Employees have access to employers’ confidential business information by necessity in the course of fulfilling their professional duties. Having assessed this access and the associated risks, it is common for employers to insert a clause in the employment contract or in a separate document whereby employees declare they are aware of what constitutes confidential information and undertake not to disclose or disseminate said information for the duration of their employment contract and for a specified period of time after termination of the employment contract. Said obligation is an expression of employees’ general obligation pursuant to article 126, item 9 of the Labour Code (LC) to be loyal to the employer, i.e. employees shall not abuse employer’s trust, they shall not breach the confidentiality of the information provided by the employer and shall protect the reputation of the company.
A difference of interpretation arises on the validity of the penalty arrangement foreseen in the employment contract in case of breach of confidentiality. One opinion is that the penalty clause is not valid because employees’ liability for deliberate disclosure of employer’s confidential information constitutes full pecuniary liability that is tortious in nature which requires proof of actual damages. Another opinion is based on the strict interpretation of LC article 212 which refers to civil law governing aspects of employees’ pecuniary liability which are not expressly covered by the Labour Code, yet not making explicit reference to the provisions of article 45 et seq. of the Obligations and Contracts Act (OCA), and arrives at the conclusion that the clause is valid in the above-mentioned sense, being admissible by virtue of the freedom of contract under OCA article 9.
The analysis of the validity of the penalty clause in an employment contract in cases of disclosure of confidential information goes back to the source of the obligation and, consequently, to the determination if liability is contractual or not and if parallel existence is admissible of a contractual obligation alongside an employment relationship which foresees a penalty for breach of obligation by the employee in fulfilling their duties arising from the provisions of the Labour Code.
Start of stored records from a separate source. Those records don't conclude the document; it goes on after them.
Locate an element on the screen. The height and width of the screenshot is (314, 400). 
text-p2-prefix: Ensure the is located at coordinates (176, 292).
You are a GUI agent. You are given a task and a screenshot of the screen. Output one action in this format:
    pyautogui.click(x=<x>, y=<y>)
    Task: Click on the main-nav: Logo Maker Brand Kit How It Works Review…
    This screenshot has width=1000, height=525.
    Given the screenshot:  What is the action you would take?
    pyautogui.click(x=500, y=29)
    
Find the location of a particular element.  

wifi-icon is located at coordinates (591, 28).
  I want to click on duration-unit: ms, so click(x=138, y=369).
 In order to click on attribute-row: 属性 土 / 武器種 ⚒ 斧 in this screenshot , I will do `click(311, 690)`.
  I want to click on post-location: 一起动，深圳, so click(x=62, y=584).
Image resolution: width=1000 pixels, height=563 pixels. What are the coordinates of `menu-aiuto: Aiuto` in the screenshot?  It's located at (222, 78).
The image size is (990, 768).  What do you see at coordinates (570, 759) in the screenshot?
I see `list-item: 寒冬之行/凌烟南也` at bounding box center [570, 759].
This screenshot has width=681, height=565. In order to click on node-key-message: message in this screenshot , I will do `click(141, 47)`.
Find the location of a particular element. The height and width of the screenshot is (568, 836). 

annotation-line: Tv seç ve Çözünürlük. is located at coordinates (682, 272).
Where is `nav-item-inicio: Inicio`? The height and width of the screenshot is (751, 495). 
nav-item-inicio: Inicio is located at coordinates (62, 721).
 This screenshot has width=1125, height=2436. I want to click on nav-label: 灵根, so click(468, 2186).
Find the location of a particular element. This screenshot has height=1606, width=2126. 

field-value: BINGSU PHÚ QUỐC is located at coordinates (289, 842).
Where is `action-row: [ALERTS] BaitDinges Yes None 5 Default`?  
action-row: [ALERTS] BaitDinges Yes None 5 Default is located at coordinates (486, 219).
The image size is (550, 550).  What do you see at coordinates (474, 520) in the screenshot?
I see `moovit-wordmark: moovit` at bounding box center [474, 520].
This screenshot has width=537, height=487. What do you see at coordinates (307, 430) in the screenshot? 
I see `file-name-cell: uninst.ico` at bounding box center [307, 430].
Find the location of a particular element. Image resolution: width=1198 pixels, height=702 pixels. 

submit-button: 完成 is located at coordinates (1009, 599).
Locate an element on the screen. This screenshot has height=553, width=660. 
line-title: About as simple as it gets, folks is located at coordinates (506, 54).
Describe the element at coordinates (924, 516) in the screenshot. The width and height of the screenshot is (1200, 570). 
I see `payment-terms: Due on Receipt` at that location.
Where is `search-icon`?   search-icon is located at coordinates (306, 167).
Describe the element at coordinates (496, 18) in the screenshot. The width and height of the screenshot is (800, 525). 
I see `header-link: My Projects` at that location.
In that context, Judgement No. 50077 of 11 May 2023 of the Supreme Court of Cassation (SCC), Civil Division 4, on civil case No. 2835/2022 reads as follows: “It is possible for an employment contract to contain a clause whereby the parties agree to seek liability and compensation for damages for breach of contractual obligation and also for misconduct outside the existing legal relationship which would result in violation of competition rules – special tort liability pursuant to article 105(3) of the Protection of Competition Act (PCA) or the rules of article 10 of the Trade Secret Protection Act (TSPA), in the case of trade secrets that were wrongfully obtained, used or disclosed, but it shall not contain a penalty agreement related to breach of the non-disclosure obligation.”
According to the justification provided by the Court of Cassation, harm may occur in relation to acts and actions in the meaning of TSPA article 8 and PCA article 1(2) and liability is sought in a civil procedure without any requirement of prior proceedings before an administrative body. In addition, the court refers to PCA article 105 which provides for the right of compensation of harmed persons for harm resulting from any and all violations of PCA, including from unfair commercial practices. The majority of the cassation panel of judges consider liability for breach of confidentiality provisions to be tortious in nature and pursuant to the provisions of PCA articles 105 and 106 full compensation is due for damages resulting from said breaches. The court makes a distinction between tort liability and the function of the penalty under OCA article 92 and states that the former is based on harm that is measurable and defined and is established as a ratio of the value of the property before the harm and after the tort, while a penalty is an agreement that establishes in advance the degree of harm that the creditor in a contract would sustain in case of breach.
One judge on the panel signed the SCC Judgement with reservation. The judge argues that the agreement which obliges the employee to keep employer’s confidential information safe and ensures compliance with that obligation through a penalty is not excluded in principle from the freedom of contract (pursuant to OCA article 9). According to that divergent view, the only condition for the validity of the penalty clause is that it shall be limited in time based on the argument that the restrictions on the activity of the agent after contract termination are limited in time and the reasonable time limit is determined based on the specificity of each case, i.e. based on the employee’s position and the nature of their work.
As a result of the interpretation provided by the Court of Cassation, i.e. that the penalty arrangement for breach of confidentiality foreseen in an employment contract is not valid, the recommendation to employers would be to define the types of confidential information in advance, to make their employees familiar with that information and to include a clause in the employment contract or in a separate agreement foreseeing the employer’s right to seek liability and compensation for damages as a result of trade secrets being wrongfully obtained, used or disclosed by the employee pursuant to PCA and TSPA. When a breach of said obligation to safeguard confidential information is established and harm is quantified, there is a possibility to enter into an agreement to compensate for said harm.